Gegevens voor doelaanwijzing
↓

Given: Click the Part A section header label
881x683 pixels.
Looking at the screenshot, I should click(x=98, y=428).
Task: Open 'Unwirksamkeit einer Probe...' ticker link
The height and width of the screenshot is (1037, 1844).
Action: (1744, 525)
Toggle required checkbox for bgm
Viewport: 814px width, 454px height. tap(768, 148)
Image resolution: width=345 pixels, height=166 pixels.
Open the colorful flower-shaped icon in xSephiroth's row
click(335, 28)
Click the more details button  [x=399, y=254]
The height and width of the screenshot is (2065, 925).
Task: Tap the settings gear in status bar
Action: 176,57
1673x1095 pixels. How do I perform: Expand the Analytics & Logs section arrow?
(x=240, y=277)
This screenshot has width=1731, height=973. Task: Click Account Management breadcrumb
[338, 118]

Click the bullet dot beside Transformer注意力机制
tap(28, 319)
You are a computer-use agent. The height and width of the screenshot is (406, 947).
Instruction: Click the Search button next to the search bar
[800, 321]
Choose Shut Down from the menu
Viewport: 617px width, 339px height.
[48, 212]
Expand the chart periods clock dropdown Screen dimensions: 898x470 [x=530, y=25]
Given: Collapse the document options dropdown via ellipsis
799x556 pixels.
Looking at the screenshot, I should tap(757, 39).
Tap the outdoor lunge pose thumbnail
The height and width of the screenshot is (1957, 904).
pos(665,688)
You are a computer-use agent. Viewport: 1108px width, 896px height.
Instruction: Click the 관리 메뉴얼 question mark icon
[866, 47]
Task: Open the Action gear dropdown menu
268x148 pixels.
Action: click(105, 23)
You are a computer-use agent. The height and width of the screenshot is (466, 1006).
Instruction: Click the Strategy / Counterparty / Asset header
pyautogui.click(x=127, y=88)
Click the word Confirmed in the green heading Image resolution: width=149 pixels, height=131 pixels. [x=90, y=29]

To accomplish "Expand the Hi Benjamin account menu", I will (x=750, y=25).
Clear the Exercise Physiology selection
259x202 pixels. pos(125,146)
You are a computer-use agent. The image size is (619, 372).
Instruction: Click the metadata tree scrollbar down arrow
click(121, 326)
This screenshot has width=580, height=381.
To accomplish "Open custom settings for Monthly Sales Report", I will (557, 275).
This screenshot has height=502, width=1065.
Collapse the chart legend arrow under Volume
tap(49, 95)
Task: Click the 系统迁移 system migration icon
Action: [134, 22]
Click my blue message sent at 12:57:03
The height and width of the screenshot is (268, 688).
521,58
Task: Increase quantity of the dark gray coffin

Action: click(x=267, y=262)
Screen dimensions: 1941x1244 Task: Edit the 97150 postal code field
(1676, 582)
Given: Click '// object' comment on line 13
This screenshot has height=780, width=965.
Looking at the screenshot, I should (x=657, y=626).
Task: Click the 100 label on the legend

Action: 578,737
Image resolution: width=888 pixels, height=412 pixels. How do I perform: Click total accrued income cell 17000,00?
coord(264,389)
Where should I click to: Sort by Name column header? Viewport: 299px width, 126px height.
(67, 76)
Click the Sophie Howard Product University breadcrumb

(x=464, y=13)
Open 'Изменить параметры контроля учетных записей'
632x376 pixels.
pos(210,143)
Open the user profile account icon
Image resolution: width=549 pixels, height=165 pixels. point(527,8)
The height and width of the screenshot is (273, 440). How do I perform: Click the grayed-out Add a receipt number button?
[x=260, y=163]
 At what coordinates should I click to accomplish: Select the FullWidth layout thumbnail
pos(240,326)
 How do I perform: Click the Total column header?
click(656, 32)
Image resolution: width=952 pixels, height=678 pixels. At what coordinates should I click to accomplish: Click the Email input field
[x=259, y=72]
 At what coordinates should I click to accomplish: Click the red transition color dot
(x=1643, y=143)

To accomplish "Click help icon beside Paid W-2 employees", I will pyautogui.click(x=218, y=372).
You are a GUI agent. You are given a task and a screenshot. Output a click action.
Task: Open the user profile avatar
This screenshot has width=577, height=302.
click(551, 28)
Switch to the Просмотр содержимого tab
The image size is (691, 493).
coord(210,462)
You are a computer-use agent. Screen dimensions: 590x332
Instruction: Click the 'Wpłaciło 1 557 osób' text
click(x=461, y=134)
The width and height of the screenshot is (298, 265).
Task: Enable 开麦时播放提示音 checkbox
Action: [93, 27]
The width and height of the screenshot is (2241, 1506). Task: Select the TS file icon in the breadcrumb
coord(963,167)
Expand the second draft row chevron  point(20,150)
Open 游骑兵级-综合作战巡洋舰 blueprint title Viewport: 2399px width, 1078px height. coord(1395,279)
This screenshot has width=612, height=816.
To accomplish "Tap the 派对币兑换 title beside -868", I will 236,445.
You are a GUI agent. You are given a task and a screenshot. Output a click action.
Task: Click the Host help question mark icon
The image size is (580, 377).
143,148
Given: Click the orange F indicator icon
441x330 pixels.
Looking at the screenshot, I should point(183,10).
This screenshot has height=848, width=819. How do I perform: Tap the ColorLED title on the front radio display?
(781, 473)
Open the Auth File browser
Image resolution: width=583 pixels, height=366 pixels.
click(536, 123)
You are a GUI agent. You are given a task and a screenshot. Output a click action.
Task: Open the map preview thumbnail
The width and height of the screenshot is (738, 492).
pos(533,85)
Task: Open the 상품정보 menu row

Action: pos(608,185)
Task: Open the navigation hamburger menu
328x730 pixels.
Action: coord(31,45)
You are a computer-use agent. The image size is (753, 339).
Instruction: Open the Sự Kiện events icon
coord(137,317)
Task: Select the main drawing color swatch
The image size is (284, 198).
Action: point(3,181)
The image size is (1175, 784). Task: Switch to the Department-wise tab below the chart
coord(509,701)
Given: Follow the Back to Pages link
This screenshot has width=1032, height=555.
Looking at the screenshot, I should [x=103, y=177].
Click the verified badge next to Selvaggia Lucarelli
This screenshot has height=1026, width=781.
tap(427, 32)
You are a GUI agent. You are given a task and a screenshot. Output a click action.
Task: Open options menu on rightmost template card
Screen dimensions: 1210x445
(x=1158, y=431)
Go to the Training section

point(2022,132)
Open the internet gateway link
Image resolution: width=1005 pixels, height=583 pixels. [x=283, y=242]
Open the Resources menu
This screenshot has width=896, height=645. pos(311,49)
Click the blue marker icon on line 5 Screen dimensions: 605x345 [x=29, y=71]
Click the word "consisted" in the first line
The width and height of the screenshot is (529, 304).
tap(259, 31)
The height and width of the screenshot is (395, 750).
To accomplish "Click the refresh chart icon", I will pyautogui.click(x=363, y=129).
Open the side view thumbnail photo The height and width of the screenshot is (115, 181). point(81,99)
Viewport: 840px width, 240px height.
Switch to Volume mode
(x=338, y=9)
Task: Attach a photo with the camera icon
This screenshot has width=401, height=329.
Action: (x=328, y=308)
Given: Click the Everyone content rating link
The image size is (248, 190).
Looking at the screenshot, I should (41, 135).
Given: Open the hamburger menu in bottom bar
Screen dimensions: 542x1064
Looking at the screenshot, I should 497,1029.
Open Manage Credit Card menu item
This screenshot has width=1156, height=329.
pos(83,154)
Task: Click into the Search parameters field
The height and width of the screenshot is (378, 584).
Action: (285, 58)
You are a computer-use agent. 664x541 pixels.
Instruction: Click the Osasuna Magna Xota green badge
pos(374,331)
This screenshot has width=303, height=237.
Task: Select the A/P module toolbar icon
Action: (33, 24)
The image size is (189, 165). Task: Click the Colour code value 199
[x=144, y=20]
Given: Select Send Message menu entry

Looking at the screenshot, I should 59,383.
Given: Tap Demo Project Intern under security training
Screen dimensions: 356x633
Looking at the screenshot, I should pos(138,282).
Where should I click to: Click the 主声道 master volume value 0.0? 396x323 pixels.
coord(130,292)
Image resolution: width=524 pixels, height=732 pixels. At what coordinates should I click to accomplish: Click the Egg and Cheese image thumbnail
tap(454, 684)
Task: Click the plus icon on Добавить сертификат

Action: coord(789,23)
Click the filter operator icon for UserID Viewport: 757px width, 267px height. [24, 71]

↑

**OPDRACHT:** Zet de regels vanaf de regel met "Open the internet gateway link" tot en met de regel met "will pyautogui.click(x=363, y=129)." onder elkaar in een genummerde lijst en laat lege regels weg.

**ANTWOORD:**
1. Open the internet gateway link
2. Image resolution: width=1005 pixels, height=583 pixels. [x=283, y=242]
3. Open the Resources menu
4. This screenshot has width=896, height=645. pos(311,49)
5. Click the blue marker icon on line 5 Screen dimensions: 605x345 [x=29, y=71]
6. Click the word "consisted" in the first line
7. The width and height of the screenshot is (529, 304).
8. tap(259, 31)
9. The height and width of the screenshot is (395, 750).
10. To accomplish "Click the refresh chart icon", I will pyautogui.click(x=363, y=129).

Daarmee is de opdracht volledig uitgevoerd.